Stored data entries
-------
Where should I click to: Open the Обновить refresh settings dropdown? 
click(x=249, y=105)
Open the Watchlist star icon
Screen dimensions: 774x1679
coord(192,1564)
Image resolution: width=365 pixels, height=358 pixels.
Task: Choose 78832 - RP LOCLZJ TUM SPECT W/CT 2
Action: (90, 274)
-------
TASK STATEMENT:
Return the entries above in full and exactly as written.

EXERCISE ANSWER:
Where should I click to: Open the Обновить refresh settings dropdown? 
click(x=249, y=105)
Open the Watchlist star icon
Screen dimensions: 774x1679
coord(192,1564)
Image resolution: width=365 pixels, height=358 pixels.
Task: Choose 78832 - RP LOCLZJ TUM SPECT W/CT 2
Action: (90, 274)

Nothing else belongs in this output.